Prolonged exposure to Aluminum (III) hydroxide it causes irritation in eyes, respiratory system, and skin. When comes in contact with water it causes a violent explosion.
now, we can argue about whether and to what extent being injected with such an excipient (bulking agent or stabilizer) causes harm (it’s also used in antacids etc), but 2 things seem certain:
it’s not going to be a benefit
those who chose “not to vaccinate” would not have been exposed to it
so, the “control” group is not really a control group. they are a group that almost certainly has elevated risk and likelihood of ill effect from the introduction of aluminum oxide to their systems.
this is an increasingly common (and seriously shabby) trick used in drug trials to make baseline adverse events look higher than they are to make drug look better in comparison. keep in mind we’re playing for 10th’s of a percent in absolute effect here. it does not take much to slant the scales.
when speaking of “interventions in healthy people” there is no justification for it.
it’s trial rigging and should be proscribed.
here's another suspicious issue: overall medically attended lower RTI was essentially identical between the 2 groups.

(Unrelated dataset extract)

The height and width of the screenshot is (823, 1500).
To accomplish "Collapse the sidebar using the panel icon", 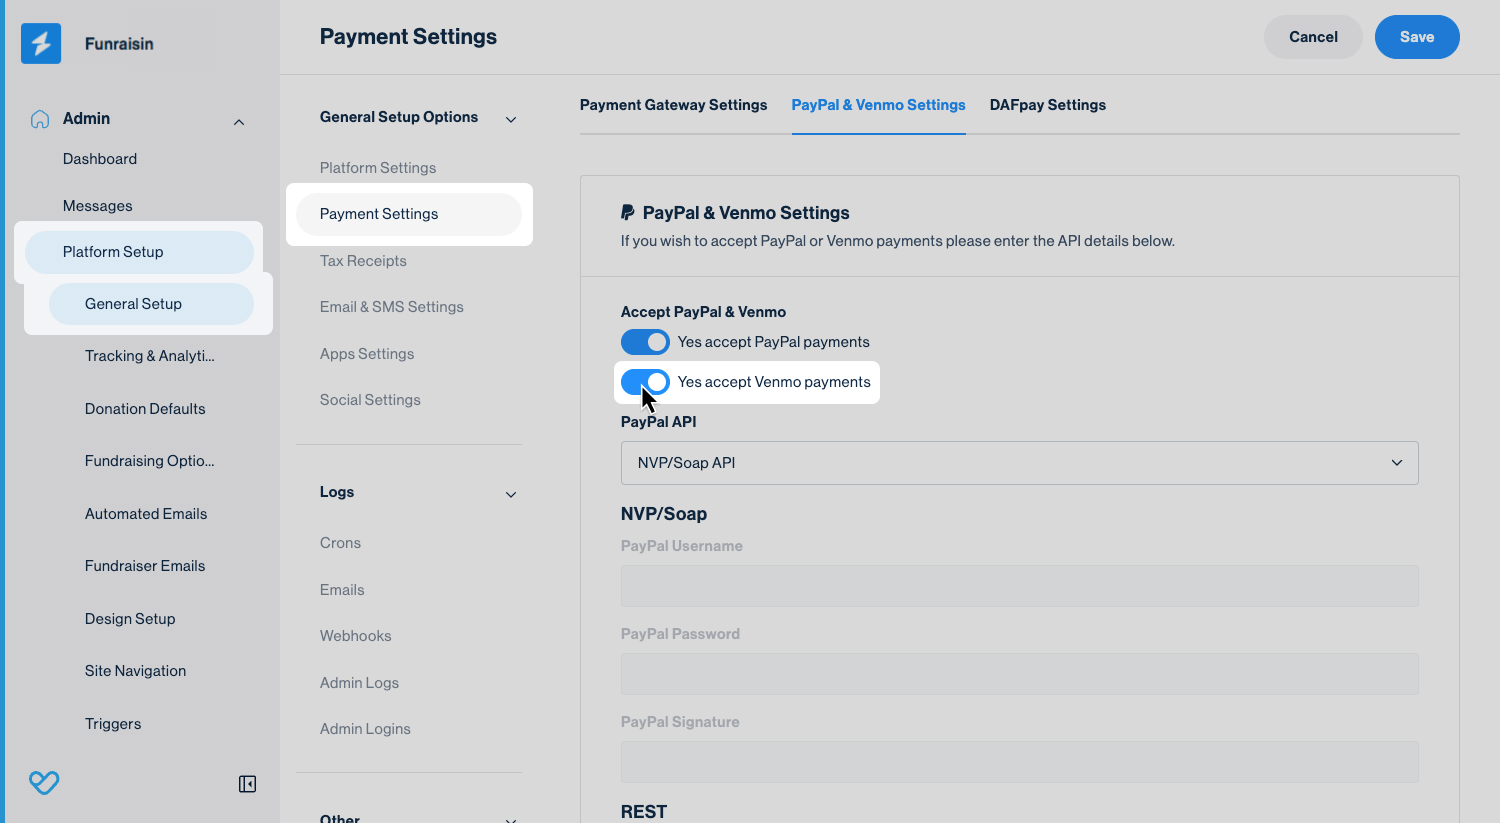I will (x=247, y=784).
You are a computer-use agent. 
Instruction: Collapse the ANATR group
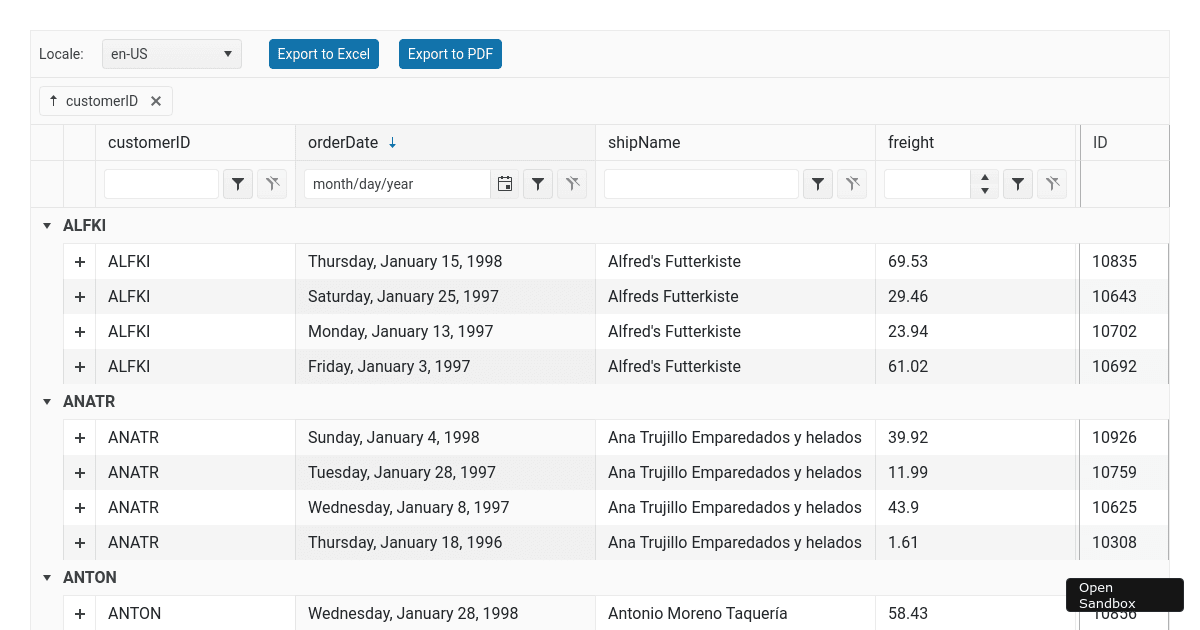(x=47, y=402)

RSVpreF vaccination did not prevent medically attended lower respiratory tract illness from any cause within 90 days after birth (vaccine efficacy, 7.0%; 99.17% CI, −22.3 to 29.3) (Table S8).
relative VE confidence interval -22.3% to 29.3% so that’s about as close to “cannot be distinguished from zero” as you’re going to see.
if it worked so well on RSV, why is there no risk reduction for infections overall? this is a worrying hint toward classification games or some form of other immune suppression akin to “stops covid, does not reduce all cause deaths” and we all know how THAT one played out… (or, it just means that RSV is such a tiny part of the LRTI universe that you’re playing for peanuts here) neither seems a strong case for a drug.
so, in the end there is just no case for this product in pregnant women.
it’s primed for failure as non-sterilizing, had low absolute effect on a low risk disease, and posed risks multiples of those purportedly mitigated even when using a rigged study design to make baseline risk rates look elevated above untreated population.
and while i am not an MD and everyone should make their own medical choices based upon their own situation, preferences, and advice from trusted advisors, i do know quite a lot of drug trial design and outcomes measurement and this is not a set of data i find in any way compelling.
it looks like significant net expected harm.